Text shown –
• • • •
What do you let have the last word in your life?

There are some people who are absolutely driven to get in the last word.  I had a former classmate in High School and College who was like that.  He became a lawyer – which was probably a pretty good fit for him.  Getting the last word minimally means that your idea/truth will stay in people’s memory longer.  Often it means that you have won the debate, though not always.  And it is interesting that our criminal justice system is set up to honor that desire to get the last word.  The last person a jury hears before taking the case to the jury room is the defense council.  In a country where we are presumed innocent until proven guilty, the last word is always on behalf of the defendant.  The last word indeed holds a position of prime importance.

Today’s gospel is all about understanding WHAT the last word about our lives as humans is really all about.  In the third and final of these long stories from John, we see a foreshadowing of God’s ultimate word, his last word about our fates as humans.  John sets up the story well.  Jesus tells his disciples that Lazarus’ sickness is not to end in death… but so that the GLORY of God will be revealed.  So we know that the last word will somehow be connected to God’s glory.

Martha – though she can scarcely imagine how – hints at it.  “If you had been here.  But EVEN NOW Lord…” Even now, I am sure that you can have the last word.

Mary – repeats that theme, that things could have been different if Jesus would have had the last word:  “If you would have been here…”
• • • •
Information shown –
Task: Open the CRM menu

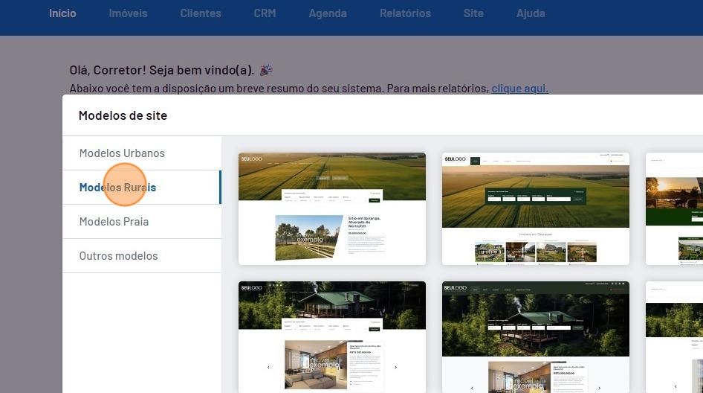Action: pos(264,13)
• • • •
Problem – Copy the passage about having the last word from "There are some" up to and including "of prime importance.", and switch "lawyer" to "attorney". The data can be left aside.

Reply –
There are some people who are absolutely driven to get in the last word.  I had a former classmate in High School and College who was like that.  He became a attorney – which was probably a pretty good fit for him.  Getting the last word minimally means that your idea/truth will stay in people’s memory longer.  Often it means that you have won the debate, though not always.  And it is interesting that our criminal justice system is set up to honor that desire to get the last word.  The last person a jury hears before taking the case to the jury room is the defense council.  In a country where we are presumed innocent until proven guilty, the last word is always on behalf of the defendant.  The last word indeed holds a position of prime importance.